Perhaps most importantly, the platform expands whose voices are heard. By combining surveys designed for representativeness with organic social media discussions and direct engagement, ZenCity helps governments hear from people who can't attend evening meetings due to work or childcare, who don't follow government social media accounts, or who engage through 311 calls rather than formal feedback mechanisms.
## Balanced Assessment
ZenCity presents a compelling case of production LLM deployment in a high-stakes domain where accuracy and trust are paramount. Their multi-layered architecture that progressively refines data shows sophisticated thinking about how to make diverse data sources accessible to LLMs. The decision to rebuild their AI assistant around MCP servers rather than persist with a suboptimal initial version demonstrates appropriate quality standards.
However, several areas warrant scrutiny. The lack of in-flight evaluation for the AI assistant relies heavily on prompt engineering and citation requirements rather than systematic validation. While they justify this based on latency concerns, and their weekly annotation process provides oversight, there's inherent risk in production LLM outputs without real-time validation. Their acknowledgment that LLMs "aren't great at math still" led to architectural decisions that work around this limitation rather than solve it, which is pragmatic but means certain capabilities remain constrained.
The effectiveness of their sentiment analysis model tuned for government contexts is claimed but not independently validated in the transcript. The actual accuracy of their topic modeling, the precision of their multi-source synthesis, and the quality of their automated briefs compared to human-generated alternatives aren't quantified. These are understandable limitations in a podcast interview format, but prospective users should seek this data.
The workflow automation approach of automatically generating briefs for predictable government processes is elegant and shows deep understanding of their users' jobs to be done. However, this also creates dependency on ZenCity's interpretation of what information is relevant for each workflow.
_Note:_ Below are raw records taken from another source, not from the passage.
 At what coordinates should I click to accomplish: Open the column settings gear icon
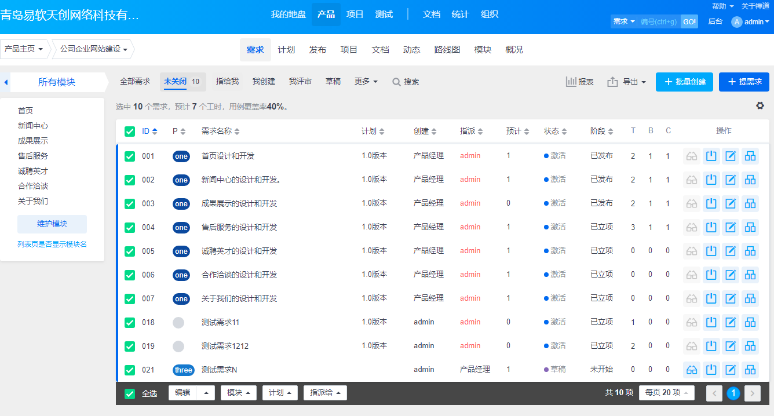pyautogui.click(x=760, y=105)
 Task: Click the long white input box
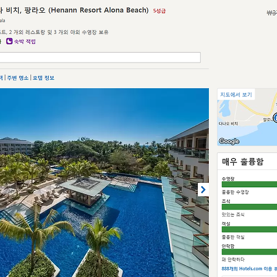(x=100, y=58)
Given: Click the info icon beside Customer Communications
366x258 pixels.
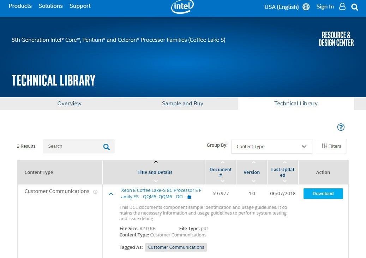Looking at the screenshot, I should click(95, 192).
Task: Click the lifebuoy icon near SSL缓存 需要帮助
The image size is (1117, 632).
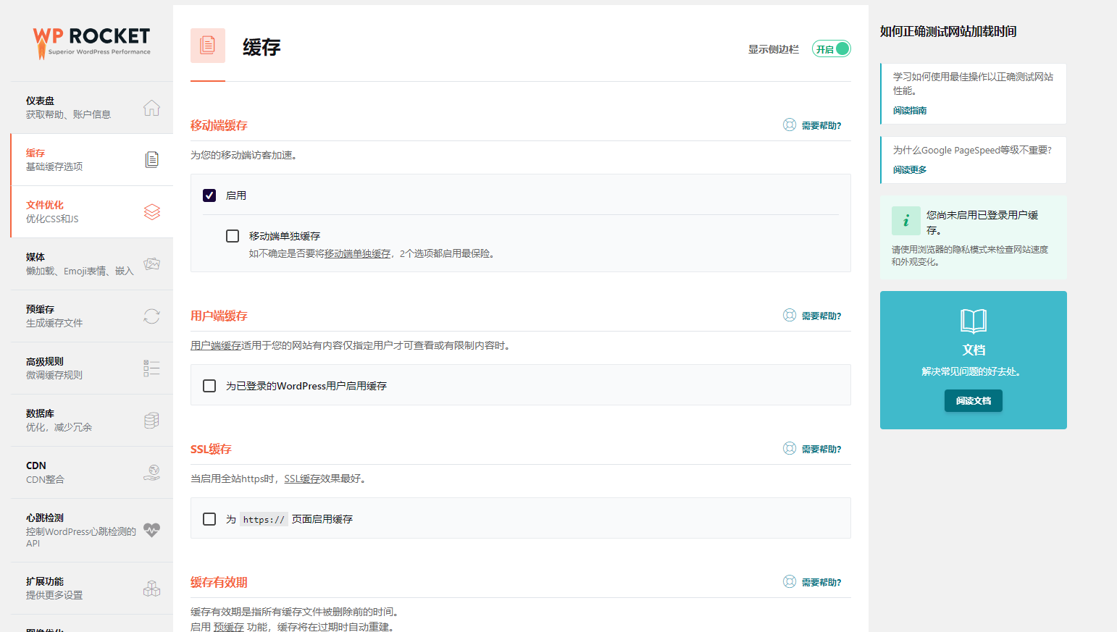Action: (789, 448)
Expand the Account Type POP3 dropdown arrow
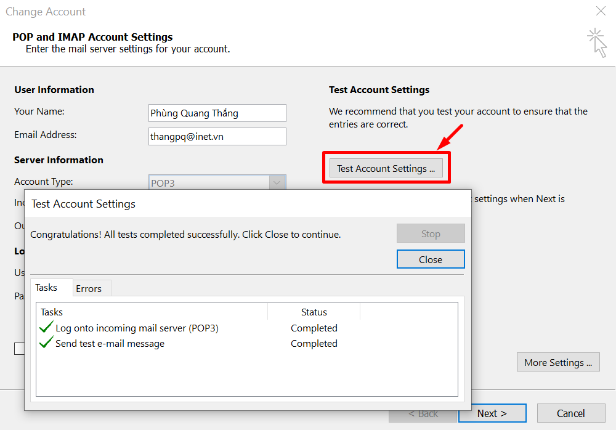 (x=277, y=183)
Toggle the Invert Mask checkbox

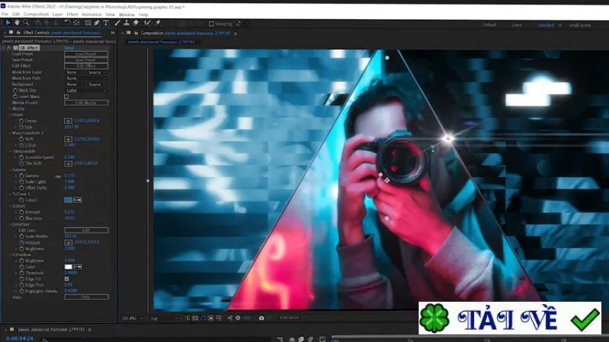click(66, 97)
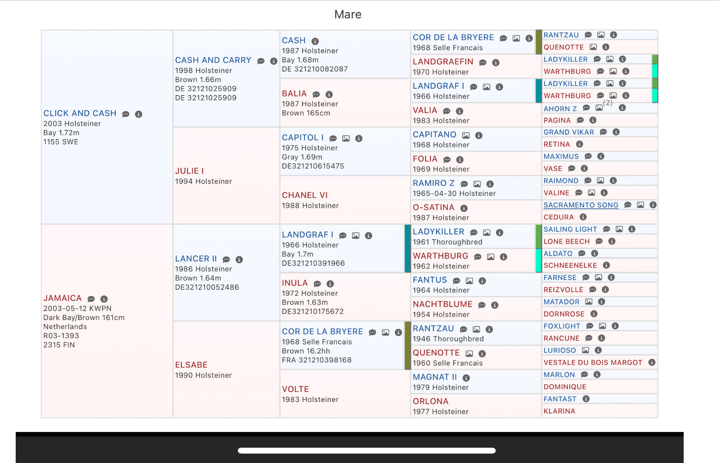
Task: Follow the JULIE I horse link
Action: [x=190, y=171]
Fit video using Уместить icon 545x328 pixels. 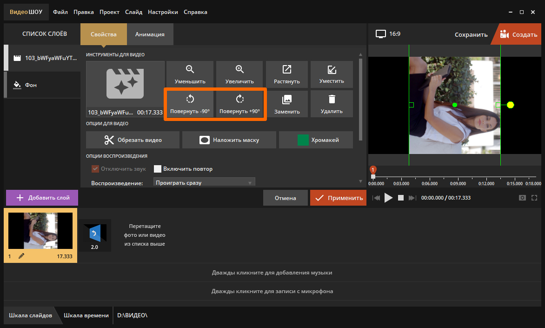(x=332, y=69)
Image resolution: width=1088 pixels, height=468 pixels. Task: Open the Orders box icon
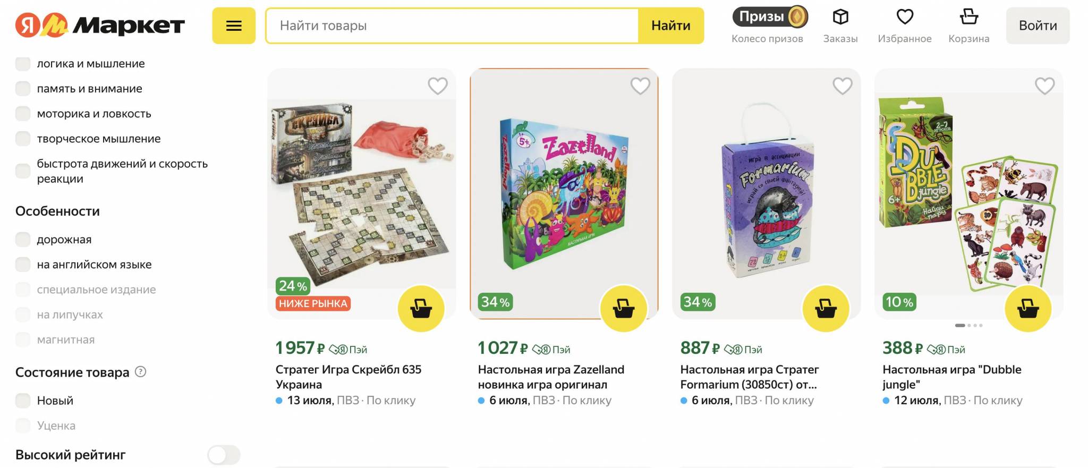(x=840, y=18)
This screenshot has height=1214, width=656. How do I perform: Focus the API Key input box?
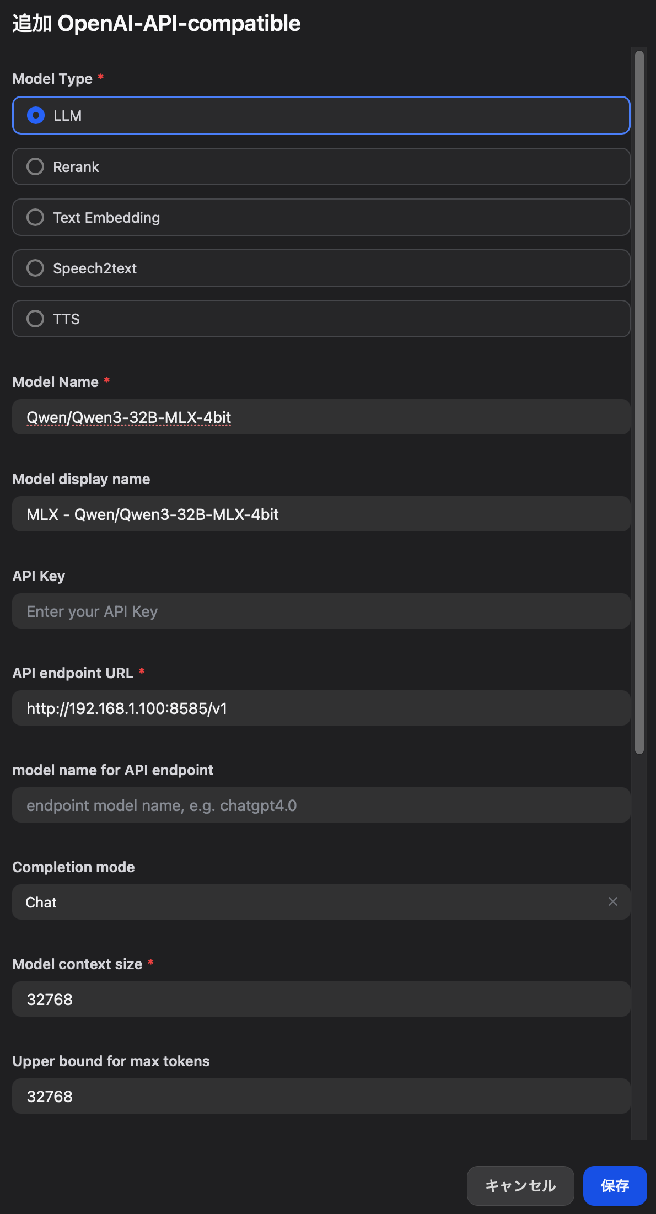click(321, 611)
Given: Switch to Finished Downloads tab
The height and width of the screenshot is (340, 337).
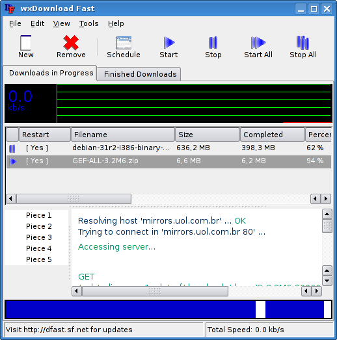Looking at the screenshot, I should 139,74.
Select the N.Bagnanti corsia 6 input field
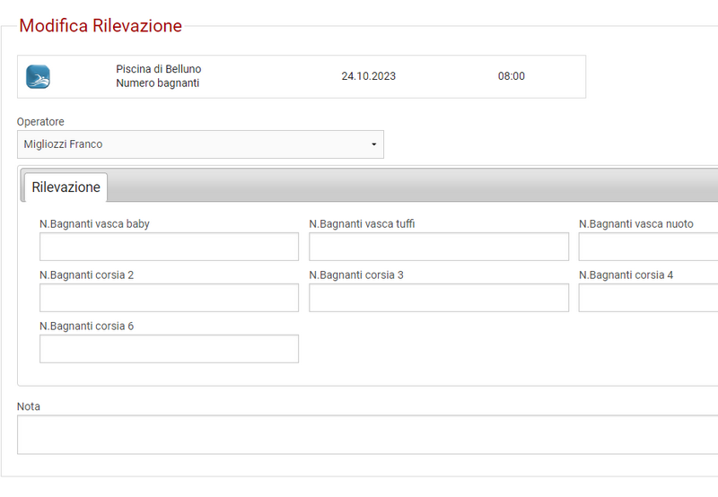This screenshot has width=718, height=497. [169, 349]
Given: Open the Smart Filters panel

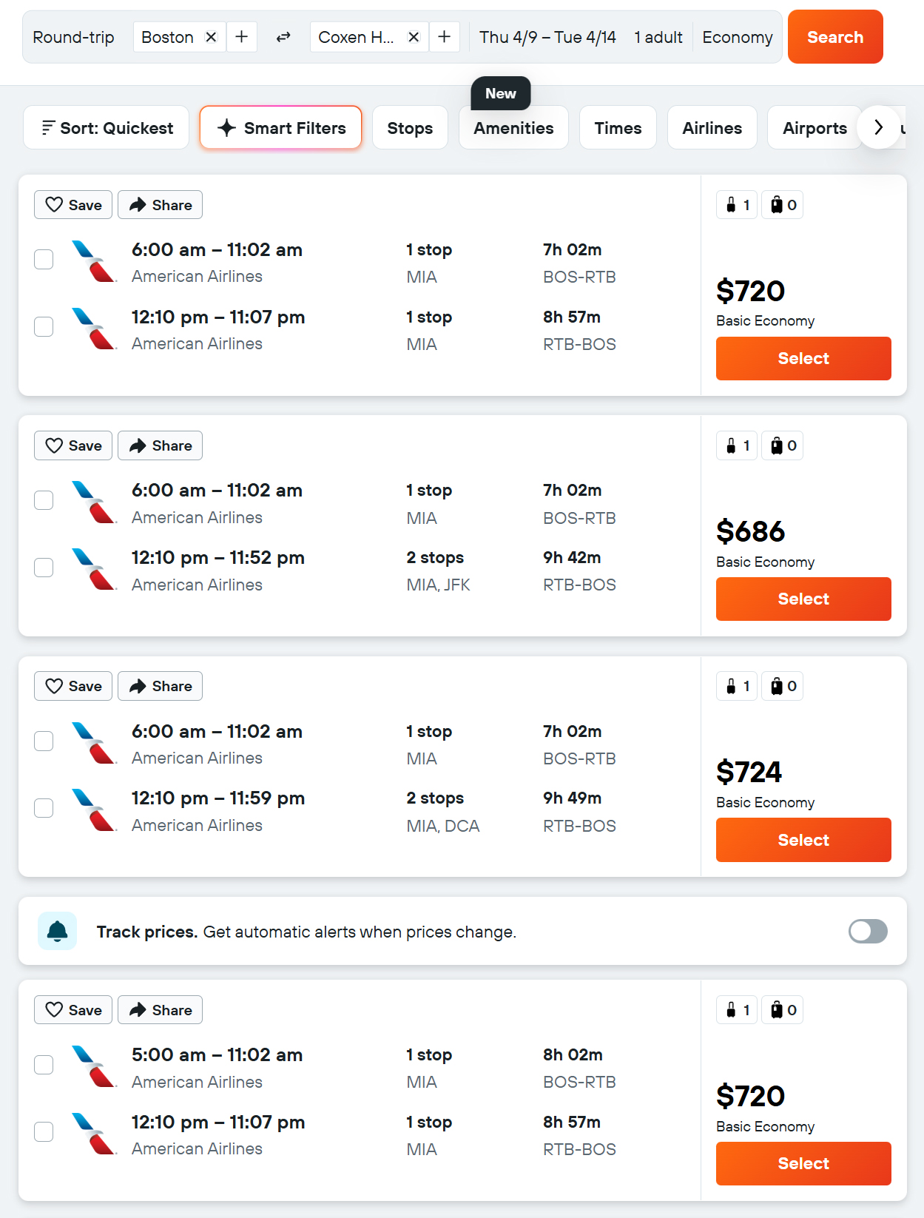Looking at the screenshot, I should pyautogui.click(x=281, y=128).
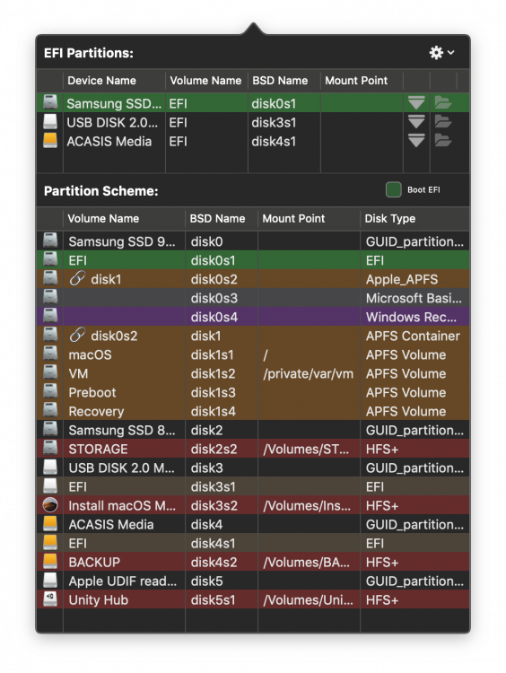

If the AI selects the wrong data sources or emphasizes the wrong themes, it could systematically bias how officials understand community sentiment.
Their emphasis on privacy and extracting community voices rather than individual voices is laudable and appropriate for government contexts. Yet the mechanism for this obfuscation isn't detailed - are individuals truly un-identifiable in the underlying data, or could analysts with access to the platform potentially de-anonymize specific voices? This matters particularly for controversial issues where identifying individual critics could pose risks.
The platform's value proposition assumes that broader community input leads to better government decisions, which is normatively appealing but not always empirically demonstrated. Some policy questions may benefit more from expert analysis than from broad constituent input. The system doesn't appear to distinguish between domains where community voice should be decisive versus informative versus supplementary to expertise.
Overall, ZenCity demonstrates sophisticated LLMOps practices including multi-layered data architecture, agentic workflows with MCP integration, workflow-based automation, multi-model deployment for different tasks, and pragmatic quality assurance balancing thoroughness with latency requirements. Their work shows how traditional ML (sentiment analysis, topic modeling) and generative AI (summarization, content generation) can be productively combined in production systems serving a non-technical user base in a domain where accuracy and trust are critical.